Belarus has tightened its regulations on crypto trading, banning individuals from buying and selling digital assets outside of domestic exchanges and brokers.
The legislation, signed by President Alexander Lukashenko, aims to increase consumer protection and prevent the use of crypto in illegal activities.
With Belarus trying to keep crypto within its borders, will Russia follow suit now that it is thawing toward the industry?
The new Belarusian rules apply to both individuals and entrepreneurs residing in the High Technology Park (HTP), a special economic zone designed to promote IT development.
HTP participants enjoy several tax benefits and can operate their businesses anywhere in Belarus.
At the time of writing, crypto exchanges and brokers in Belarus are restricted to HTP residents. This ensures that these platforms adhere to local regulations and contribute to developing a controlled market.
The government believes that the ban will help prevent the outflow of stolen funds from the country through cryptocurrency exchanges.
While the decree does not directly prohibit trading on foreign platforms, it effectively bans peer-to-peer transactions within Belarus.
Despite the new restrictions, the ban is unlikely to significantly impact the Belarusian crypto market, as most activities are already concentrated within the HTP. However, the decree clearly demonstrates the government’s intention to crack down on unregulated cryptocurrency trading.
As Belarus tightens its grip on the cryptocurrency market, all eyes are on Russia, its closest ally, to see if it will follow suit.
The two nations have long shared a special relationship, with Belarus often serving as a testing ground for Russian economic and regulatory policies.

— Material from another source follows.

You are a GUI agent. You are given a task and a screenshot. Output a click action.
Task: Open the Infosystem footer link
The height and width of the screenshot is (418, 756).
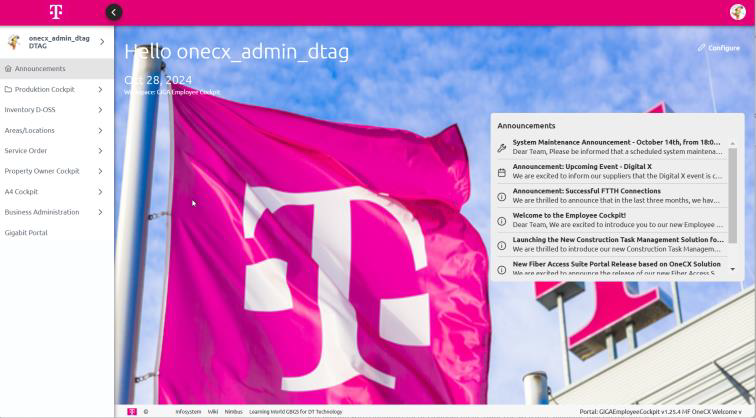point(188,411)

It’s possible Moscow could take a page out of Minsk’s playbook.
However, the Kremlin has been gradually embracing the crypto industry, with reports emerging that the country is testing national crypto exchanges and cross-border settlements in crypto.
It’s unlikely that Russia will impose such a ban now.
Experts argue that a ban would be detrimental to Russia’s economy, especially in the current geopolitical climate.
Mikhail Uspensky, a member of the Expert Council for Legislative Regulation, noted that prohibiting the acquisition of foreign digital assets would be a “suicidal move” for Russia’s foreign economic activity.
However, Uspensky’s comments stand in stark contrast to a recent warning from Russia’s Central Bank, which recently sounded the alarm on the dangers of crypto.
The Bank argued that a surge in digital currencies could undermine the stability of the already beleaguered Ruble, potentially eroding the use of national currencies.
The warning from the Bank comes despite it overseeing Russia’s crypto trails.